Securities and Exchange Commission (SEC) Chairman Jay Clayton told the nation’s top regulators and securities attorneys today that the agency is creating the first-ever website and national database that investors can search to ferret out barred and suspended advisors and brokers.

“We think this will be particularly valuable when bad actors have shifted from the registered space for investment advisors and broker-dealers to the unregistered space,” Clayton told attendees at the Practising Law Institute’s 49th Annual Institute on Securities Regulation in New York City today.

“Clearly, there are fraudsters in our marketplace who are seemingly unafraid of, or undeterred by, the risk of being caught. The SEC can target the underlying conduct of those fraudsters—and we do—but we also can and should arm investors with information that makes it more difficult for them to be defrauded.”

The SEC’s website and database—the first of its kind—will contain a searchable database of individuals who have been barred or suspended for federal securities law violations. The resource is intended to make the prior actions of repeat offenders and fraudsters more visible to investors, said Clayton.

The SEC will also continue to hammer home the importance to investors of performing background checks on all their financial professionals, he added.

“A question we should be continuously asking is: Are there opportunities to deter, mitigate or eliminate wrongdoing before an enforcement action becomes necessary?” Clayton said.

The SEC chairman also vowed to streamline the agency’s agenda—both in the short term and in its five-year plan—to focus on a lack of transparency. “Looking back at enforcement actions, a common theme emerges—where opacity exists, bad behavior tends to follow,” he said.

Advisors’ fee disclosures will also continue to be a hot button issue for regulators, he added.

“A narrative that flows throughout the commission’s inspection and enforcement programs is complex, obscure, or hidden fees and expenses that can harm investors. For example, some firms may invest clients’ money in a mutual fund share class that charges a 12b-1 fee when a lower-cost share class of the same fund is available, or advisors may improperly choose to use fund assets to pay expenses that should be paid by the firm.”

The SEC is also looking hard at instances where brokers charge fees that are designed to cover the costs of services provided while also marking up the prices of securities to earn a profit that is not disclosed.

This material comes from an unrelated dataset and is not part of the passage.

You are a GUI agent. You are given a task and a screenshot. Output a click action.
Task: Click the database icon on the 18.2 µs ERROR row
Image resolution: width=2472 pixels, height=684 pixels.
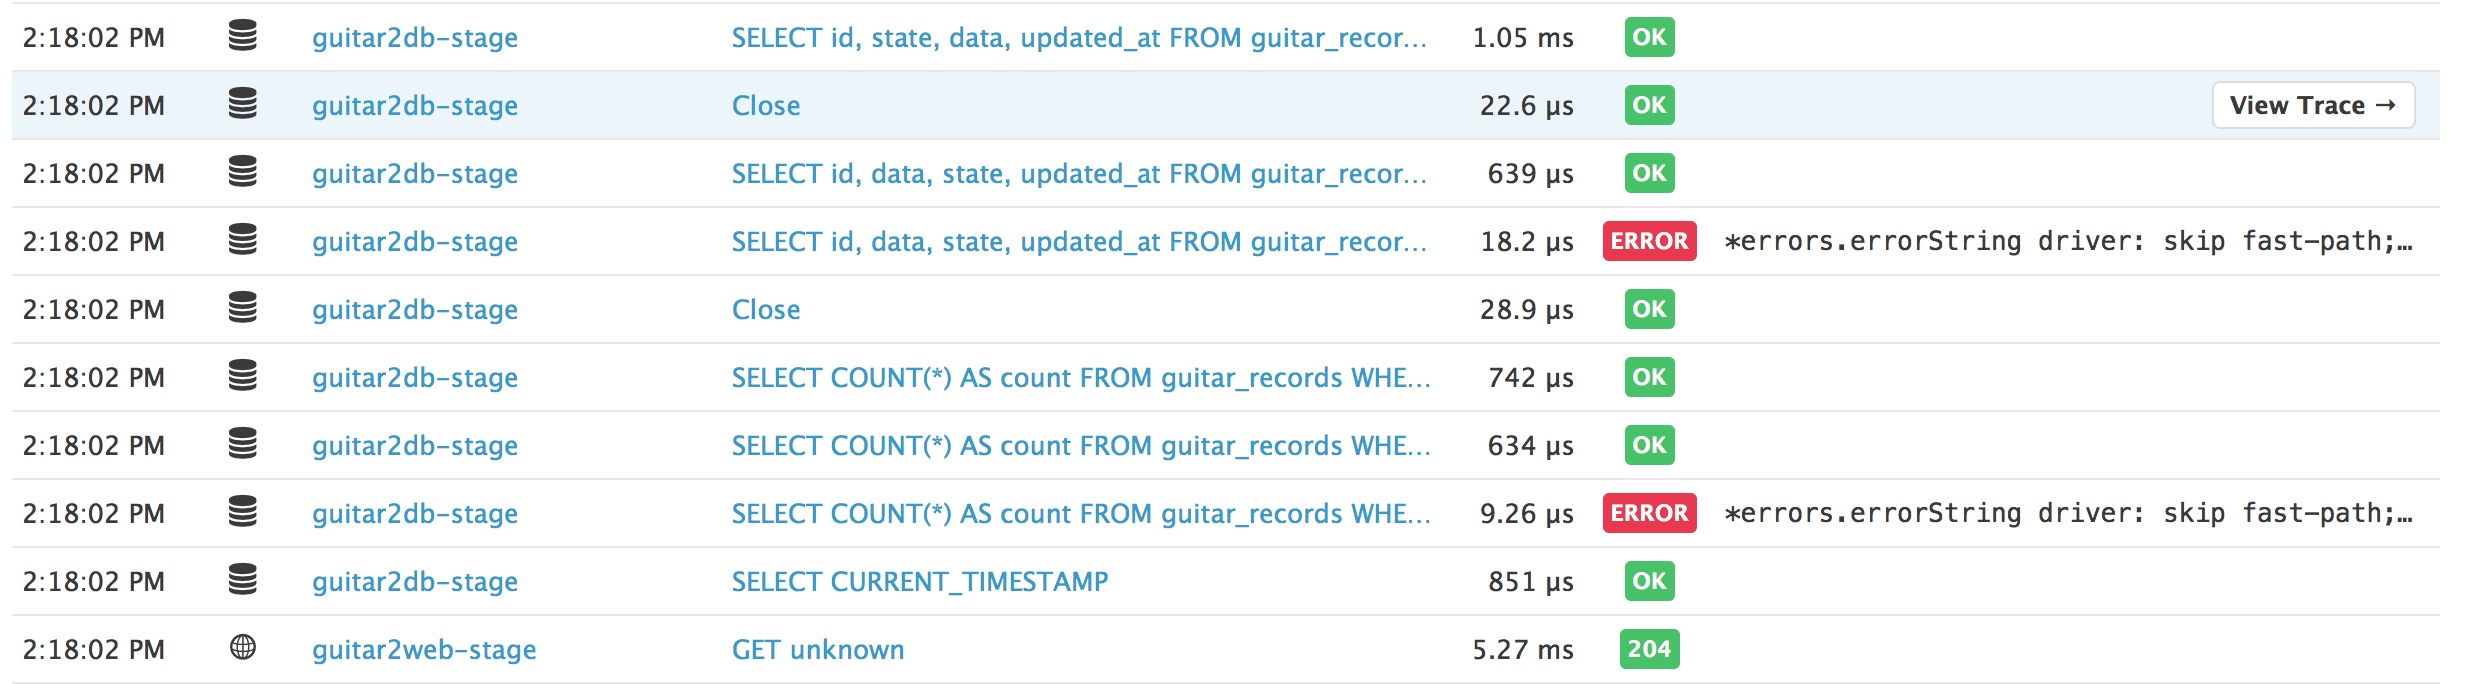(x=243, y=240)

“I expect that our Enforcement Division will continue to be active in pursuing cases where hidden or inappropriate fees are at issue, but we also are exploring whether more can be done to clarify fee disclosures made to retail investors, and thereby deter and reduce the opportunities for misbehavior,” Clayton said.

As part of his efforts to empower retail investors, he said he plans to give Main Street investors a much more prominent seat at the shareholder table. “I have become increasingly concerned that the voices of long-term retail investors may be underrepresented or selectively represented,” he said.

The SEC staff estimates that almost 79% of Russell 1000 companies are owned by retail investors, either directly or indirectly through mutual funds, pensions or other employer-sponsored funds, or through accounts with investment advisors (if foreign ownership is excluded).

That makes it that much more important for investment advisors to vote proxies according to their investors’ best interests, Clayton said.

“A majority of Main Street America’s dollars are invested in vehicles where the investor—the person with their money at risk—is not the voting shareholder,” he said. “Often, voting power rests in the hands of investment advisors who owe a duty to vote proxies in a manner consistent with the best interests of the fund and its shareholders. A question I have is: Are voting decisions maximizing the funds’ value for those shareholders?”

Even in situations where voting power is held by or passed through to Main Street investors, it is noteworthy that, according to SEC data, participation rates in the proxy process are low. In the 2017 proxy season, retail shareholders beneficially owned 30% of the shares in U.S. public companies; however, only 29% of those shares voted.

“This may be a signal that our proxy process is too cumbersome for retail investors and needs updating,” Clayton said.

He said the agency is also interested in facilitating ways that disparate shareholders can find common ground for reconciling their goals and building consensus using shareholder proposals.  

“History has shown that shareholder proposals can gain traction and lead to corporate governance changes that better track the long-term interests of Main Street investors,” Clayton said.